Kirill Serebrennikov ( Mise en scène ) , Ekaterina Antonenko ( Direction musicale ) , Uschi Krosch ( Direction musicale ) , Anton Tchekhov ( Texte )


: Entretien avec Kirill Serebrennikov

Propos recueillis par Michel Flandrin et traduits par Macha Zonina

Le Moine noir juxtapose différents points de vue. Celui de Péssôtski, le propriétaire du jardin, puis de Tania, sa fille, de Kovrine qu’il considère comme son fils adoptif, et enfin du personnage du Moine noir. La pièce reprend le procédé d’un de vos films La Fièvre de Petrov, dans lequel les spectateurs partageaient les perceptions d’un dessinateur puis de son épouse bibliothécaire.

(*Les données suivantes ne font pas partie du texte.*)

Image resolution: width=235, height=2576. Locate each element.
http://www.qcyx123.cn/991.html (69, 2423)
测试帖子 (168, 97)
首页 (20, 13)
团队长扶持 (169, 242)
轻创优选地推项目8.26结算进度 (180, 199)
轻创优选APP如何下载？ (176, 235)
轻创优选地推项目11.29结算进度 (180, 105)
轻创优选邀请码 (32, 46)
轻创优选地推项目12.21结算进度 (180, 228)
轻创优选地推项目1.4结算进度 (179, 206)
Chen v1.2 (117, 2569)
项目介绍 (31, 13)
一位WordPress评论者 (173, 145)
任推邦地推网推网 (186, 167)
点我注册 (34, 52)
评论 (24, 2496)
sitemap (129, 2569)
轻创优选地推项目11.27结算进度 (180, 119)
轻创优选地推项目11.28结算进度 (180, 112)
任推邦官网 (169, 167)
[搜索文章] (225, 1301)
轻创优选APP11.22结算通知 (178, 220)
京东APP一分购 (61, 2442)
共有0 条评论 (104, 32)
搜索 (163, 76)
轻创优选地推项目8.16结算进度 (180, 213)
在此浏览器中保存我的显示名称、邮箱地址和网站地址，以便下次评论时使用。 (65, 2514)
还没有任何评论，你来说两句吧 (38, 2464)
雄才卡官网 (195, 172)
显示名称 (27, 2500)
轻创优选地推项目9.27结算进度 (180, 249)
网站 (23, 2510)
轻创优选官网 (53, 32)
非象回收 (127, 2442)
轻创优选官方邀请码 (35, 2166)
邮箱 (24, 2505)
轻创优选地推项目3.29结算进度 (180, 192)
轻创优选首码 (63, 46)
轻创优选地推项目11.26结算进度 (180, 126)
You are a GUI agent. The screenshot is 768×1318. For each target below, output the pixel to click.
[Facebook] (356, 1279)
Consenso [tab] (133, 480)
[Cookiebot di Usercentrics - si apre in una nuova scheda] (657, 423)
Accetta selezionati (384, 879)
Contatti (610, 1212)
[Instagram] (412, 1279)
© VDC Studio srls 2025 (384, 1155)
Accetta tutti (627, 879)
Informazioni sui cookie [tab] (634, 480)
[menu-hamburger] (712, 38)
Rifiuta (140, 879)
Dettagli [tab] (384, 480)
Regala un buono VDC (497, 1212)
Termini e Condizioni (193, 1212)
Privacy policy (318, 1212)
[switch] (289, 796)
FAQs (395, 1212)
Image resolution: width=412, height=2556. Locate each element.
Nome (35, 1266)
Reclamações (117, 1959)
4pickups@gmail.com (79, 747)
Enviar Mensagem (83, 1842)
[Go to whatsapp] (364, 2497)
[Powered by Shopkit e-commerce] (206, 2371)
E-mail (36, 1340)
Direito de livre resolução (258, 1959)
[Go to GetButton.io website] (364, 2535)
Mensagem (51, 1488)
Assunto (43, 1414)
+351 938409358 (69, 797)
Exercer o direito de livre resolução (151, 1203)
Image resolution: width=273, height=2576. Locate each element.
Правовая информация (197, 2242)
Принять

Kirill Serebrennikov : Ce qui m’importe est de placer le spectateur à l’intérieur des personnages. Le théâtre qui étudie les personnages comme des petites « figurines » en prenant soin de maintenir une distance entre eux et avec le public, le théâtre qui ne s’implique pas, ne m’intéresse pas car la vie est une cascade de collisions et de conflits. S’il se limite aux spectacles aseptisés ou abstraits, le théâtre n’impressionne plus. Dans mon travail, le spectateur entre dans Péssôtski, puis dans Tania, puis dans Kovrine, et il devient le Moine noir. Ce type d’exercice est possible sur les plateaux d’aujourd’hui. Ce procédé alterne les regards et modifie la perception. Il traduit ici l’altération de la lucidité de Kovrine. Il observe les autres mais reste inconscient de ce qui se passe en lui. Il sent que son entourage devient hostile, incompréhensible. Il pense que le monde bascule dans la folie alors que c’est lui qui devient fou. Ce va-et- vient entre les points de vue est une forme qui me passionne réellement.


Vous jouez également sur les temporalités. Dans le second volet du Moine noir, nous découvrons une Tania au crépuscule de sa vie.


Oui, cela coïncide avec le premier changement d’optique. Tania n’a plus le même âge et par voie de conséquence nous projette dans le futur. Nous nous retrouvons tout à coup face à une vieille femme qui revient sur son passé. Elle ressasse le traumatisme infligé par Kovrine. Son amour tragique a déterminé le reste de son existence. Par la suite, dans sa vie, plus rien ne s’est passé. Dans le théâtre des origines, le chœur antique porte la parole du Destin. La notion de fatum s’introduit à partir de la troisième partie, à chaque apparition du Moine noir dans la conscience folle de Kovrine.


Alors que Le Moine noir est une courte nouvelle fantastique d’Anton Tchekhov, votre adaptation en donne une version de 80 pages et le spectacle promet plus de 2h15 de représentation...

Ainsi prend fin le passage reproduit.